Consent to search a person does not require additional consent for every object found – also a good discussion on plain feel


In 2017, Sybil Brooks hired Jason Sebren to make repairs to a mobile home, allowing him to live in the mobile home in exchange. Unbeknownst to Brooks, Sebren invited Michael Buford and his wife to stay at the mobile home as well. Brooks and Sebren then had an argument and Sebren moved out. Brooks called the Pearl River Police Department to get Buford and his wife out of the home as well.

Police arrived and asked Buford for documentation showing that he was supposed to be at the home but he had nothing to produce. Officer Brad Winningham then asked Buford if he had any issues with being searched for anything illegal and he did not. Winningham conducted the search of Burford’s person and felt a can of smokeless tobacco.
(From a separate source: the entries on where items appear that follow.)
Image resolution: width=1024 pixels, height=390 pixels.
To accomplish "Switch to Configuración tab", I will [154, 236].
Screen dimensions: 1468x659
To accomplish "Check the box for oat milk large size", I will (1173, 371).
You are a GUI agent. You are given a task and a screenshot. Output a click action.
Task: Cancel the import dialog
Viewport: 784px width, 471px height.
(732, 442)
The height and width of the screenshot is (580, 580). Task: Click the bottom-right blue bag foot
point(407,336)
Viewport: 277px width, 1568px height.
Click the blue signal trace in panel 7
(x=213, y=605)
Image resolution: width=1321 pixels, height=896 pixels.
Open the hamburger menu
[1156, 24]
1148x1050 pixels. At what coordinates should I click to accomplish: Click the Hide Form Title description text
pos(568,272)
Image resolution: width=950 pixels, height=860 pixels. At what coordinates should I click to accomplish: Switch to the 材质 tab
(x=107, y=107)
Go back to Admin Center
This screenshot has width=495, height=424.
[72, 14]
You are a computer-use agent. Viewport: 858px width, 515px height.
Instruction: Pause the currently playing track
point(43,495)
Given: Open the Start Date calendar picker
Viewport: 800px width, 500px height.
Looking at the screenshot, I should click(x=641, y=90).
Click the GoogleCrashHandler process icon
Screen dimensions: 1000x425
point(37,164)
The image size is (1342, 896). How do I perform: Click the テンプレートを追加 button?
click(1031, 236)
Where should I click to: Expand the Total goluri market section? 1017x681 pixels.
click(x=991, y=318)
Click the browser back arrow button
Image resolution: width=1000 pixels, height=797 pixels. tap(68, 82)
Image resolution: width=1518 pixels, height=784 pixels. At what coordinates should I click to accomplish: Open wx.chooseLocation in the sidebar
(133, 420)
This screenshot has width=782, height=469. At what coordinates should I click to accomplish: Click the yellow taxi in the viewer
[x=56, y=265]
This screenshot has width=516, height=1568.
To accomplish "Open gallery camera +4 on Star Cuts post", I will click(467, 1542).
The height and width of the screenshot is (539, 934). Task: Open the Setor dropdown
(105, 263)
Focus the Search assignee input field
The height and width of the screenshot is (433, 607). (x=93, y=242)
He then opened the tobacco can and found methamphetamine. Buford was convicted as a habitual offender of possession of methamphetamine and sentenced to 16 years. Buford argued that he was illegally seized and that his consent to search did not include opening a tobacco can. MSC affirmed.


A.  Seizure of Buford

Mere police questioning does not constitute a seizure. The officers were engaged in a voluntary consensual encounter with Burford at a mobile home where he was not authorized. There was no illegal seizure of Buford.

B.  Consent

The scope of a person’s consent under the 4th amendment is reasonableness – what would a typical person have understood by the exchange between the officer and the suspect. In Florida v. Jimeno, 500 U.S. 248 (1991), the U.S. Supreme Court rejected the assertion that police must separately request permission to search each closed container found during a general search. Based on the facts, the opening of the can of tobacco based on Buford’s agreement to be searched was reasonable.

C.  Plain Feel

The MCOA stated in its appeal that the search of the can was also permissible via plain feel. The Mississippi Supreme Court noted that plain feel did not apply in this case as it was a consensual search. However, they went on to speak about plain feel and explained that if a police officer was conducting a Terry frisk and felt an object whose contour or mass makes its identity immediately apparent (probable cause) as contraband, that item could be seized under plain feel. The MSC then stated, “Officer Winningham could not have felt the smokeless tobacco can and determined that its identity was methamphetamine.”

A review of plain feel cases in Mississippi reveals that the MCOA in 2009 decided Anderson. In Anderson, MCOA found that the plain feel exception did not apply when an officer responding to an anonymous tip at a house about drug activity conducted a terry frisk of an individual and felt a pill bottle. It was only when the officer retrieved and examined the pill bottle that he saw contraband.

The MCOA noted in Anderson that a pill bottle is not contraband. The dissent in the Anderson case asked why the police officer’s knowledge about drugs being kept in a pill bottle would not have gone towards the probable cause. The MCOA majority response to that was as follows: there was no evidence that, through his experience, Deputy Truett had probable cause to suspect that a pill bottle contained narcotics. Deputy Truett merely testified that he had “felt a gazillion pill bottles.” He never testified that those “gazillion” pill bottles generally contained contraband.


I put the plain feel discussion in here because it is important that you have conversations with your prosecutor with respect to matchboxes and pill containers in the context of plain feel. One prosecutor might read the two cases above and believe you should not be opening cans or pill bottles pursuant to plain feel. Another prosecutor may argue that your particular facts are distinguishable from the cases above which provides probable cause to open the can or pill bottle.